You may have to make some compromises, but you should be clear in advance where you stand on these
issues, as many other decisions flow from them.

LEGAL ASPECTS
Letting self-catering unit/s if undertaken by yourself and you do not employ staff will exempt you from a
considerable amount of legislation. However you must be aware of the following
· Responsibilities to the customer
· advertise in a legal way no exaggerated claims- see the Trade Descriptions section of
    http://whodoiask.com (http://www.whodoiask.com/regulations/trade-descriptions.htm)
· when you accept a booking you have agreed to a legal contract – see the Contracts section of
    http://whodoiask.com (http://www.whodoiask.com/regulations/guests-and-contracts.htm)
· Full insurance to cover Public Liability – see the Insurance section of http://whodoiask.com
    (http://www.whodoiask.com/finance/insurance.htm)
· Safety of all the equipment and furnishings in your unit/s. They must not only be fit for purpose but also
    maintained by an appropriate person. Keep records of when maintenance and checking equipment is
    undertaken – see the Health & Safety section of http://whodoiask.com
    (http://www.whodoiask.com/health/index.htm)
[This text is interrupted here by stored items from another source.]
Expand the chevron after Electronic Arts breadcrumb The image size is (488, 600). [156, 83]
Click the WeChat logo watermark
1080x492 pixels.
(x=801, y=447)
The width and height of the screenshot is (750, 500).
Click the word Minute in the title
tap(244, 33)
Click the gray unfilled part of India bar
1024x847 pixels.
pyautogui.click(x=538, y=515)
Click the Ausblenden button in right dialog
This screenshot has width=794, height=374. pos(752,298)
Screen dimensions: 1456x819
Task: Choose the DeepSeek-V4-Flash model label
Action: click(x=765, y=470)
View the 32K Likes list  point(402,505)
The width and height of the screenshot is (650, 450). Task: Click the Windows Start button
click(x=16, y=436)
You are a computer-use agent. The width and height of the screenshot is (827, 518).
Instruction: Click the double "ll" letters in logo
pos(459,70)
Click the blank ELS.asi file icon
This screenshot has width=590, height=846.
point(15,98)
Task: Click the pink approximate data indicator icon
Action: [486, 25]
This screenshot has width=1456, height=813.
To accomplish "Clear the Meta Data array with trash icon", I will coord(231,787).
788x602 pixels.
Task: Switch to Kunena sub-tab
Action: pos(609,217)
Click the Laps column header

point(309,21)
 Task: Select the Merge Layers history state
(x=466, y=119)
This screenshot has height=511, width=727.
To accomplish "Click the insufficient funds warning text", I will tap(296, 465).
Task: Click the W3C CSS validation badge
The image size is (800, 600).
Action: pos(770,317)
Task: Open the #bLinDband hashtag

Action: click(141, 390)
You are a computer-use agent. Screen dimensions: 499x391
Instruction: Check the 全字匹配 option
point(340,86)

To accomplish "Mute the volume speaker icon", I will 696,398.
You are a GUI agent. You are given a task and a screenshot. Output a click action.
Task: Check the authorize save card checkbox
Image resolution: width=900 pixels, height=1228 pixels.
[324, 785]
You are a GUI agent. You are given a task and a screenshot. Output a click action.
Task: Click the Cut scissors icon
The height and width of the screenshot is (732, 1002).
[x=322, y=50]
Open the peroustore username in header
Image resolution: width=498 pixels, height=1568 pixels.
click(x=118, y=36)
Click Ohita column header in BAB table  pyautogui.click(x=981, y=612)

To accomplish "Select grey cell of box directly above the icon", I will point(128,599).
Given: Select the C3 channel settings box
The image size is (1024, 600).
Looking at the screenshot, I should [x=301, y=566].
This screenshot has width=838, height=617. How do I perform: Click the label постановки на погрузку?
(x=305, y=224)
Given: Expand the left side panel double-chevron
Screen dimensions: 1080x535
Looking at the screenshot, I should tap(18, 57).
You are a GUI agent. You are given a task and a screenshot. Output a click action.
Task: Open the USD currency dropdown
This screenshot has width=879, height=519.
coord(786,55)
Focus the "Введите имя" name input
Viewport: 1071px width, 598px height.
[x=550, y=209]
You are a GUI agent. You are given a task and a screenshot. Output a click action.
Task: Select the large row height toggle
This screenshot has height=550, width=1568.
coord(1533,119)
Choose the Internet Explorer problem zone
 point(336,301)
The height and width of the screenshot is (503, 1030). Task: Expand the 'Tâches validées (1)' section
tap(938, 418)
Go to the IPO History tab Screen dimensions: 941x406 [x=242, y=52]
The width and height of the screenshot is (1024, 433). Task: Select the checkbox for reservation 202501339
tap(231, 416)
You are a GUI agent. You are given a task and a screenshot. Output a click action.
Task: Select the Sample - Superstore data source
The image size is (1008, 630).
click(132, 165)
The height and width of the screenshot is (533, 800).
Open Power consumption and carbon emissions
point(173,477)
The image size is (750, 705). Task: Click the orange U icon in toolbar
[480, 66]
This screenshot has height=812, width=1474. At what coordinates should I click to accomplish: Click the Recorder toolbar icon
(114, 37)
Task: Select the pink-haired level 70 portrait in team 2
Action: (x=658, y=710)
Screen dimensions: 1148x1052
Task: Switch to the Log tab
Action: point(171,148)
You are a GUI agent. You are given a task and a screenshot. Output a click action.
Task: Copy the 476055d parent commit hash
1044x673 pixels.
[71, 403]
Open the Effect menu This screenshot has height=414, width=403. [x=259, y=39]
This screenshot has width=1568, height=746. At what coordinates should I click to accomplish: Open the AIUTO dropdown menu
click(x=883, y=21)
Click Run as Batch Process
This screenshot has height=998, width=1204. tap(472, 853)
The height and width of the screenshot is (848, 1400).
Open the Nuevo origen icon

RESPONSIBILITIES TO YOURSELF
· Inland Revenue will only treat income from letting a self-catering unit/s as a business under certain
  conditions. This relates primarily to the number of days annually the unit/s are available for letting – ring
  your Inland Revenue Office before you start letting
· Check with your Local Authority their policy relating to Business Rates
· If a new development (this includes conversions) planning permission, building regulations will have to be
  obtained. Check with you Local Authority
· Insurance – check policy to cover whether you can let to visitors – if not it must be extended to do this.
· If you have a domestic mortgage for the unit – you will need to tell your building society what you are going
  to do.
· Breakdown cover for electrical appliances -Make sure that suppliers understand this is going into a letting
  unit - as many domestic policies will not cover commercial usage.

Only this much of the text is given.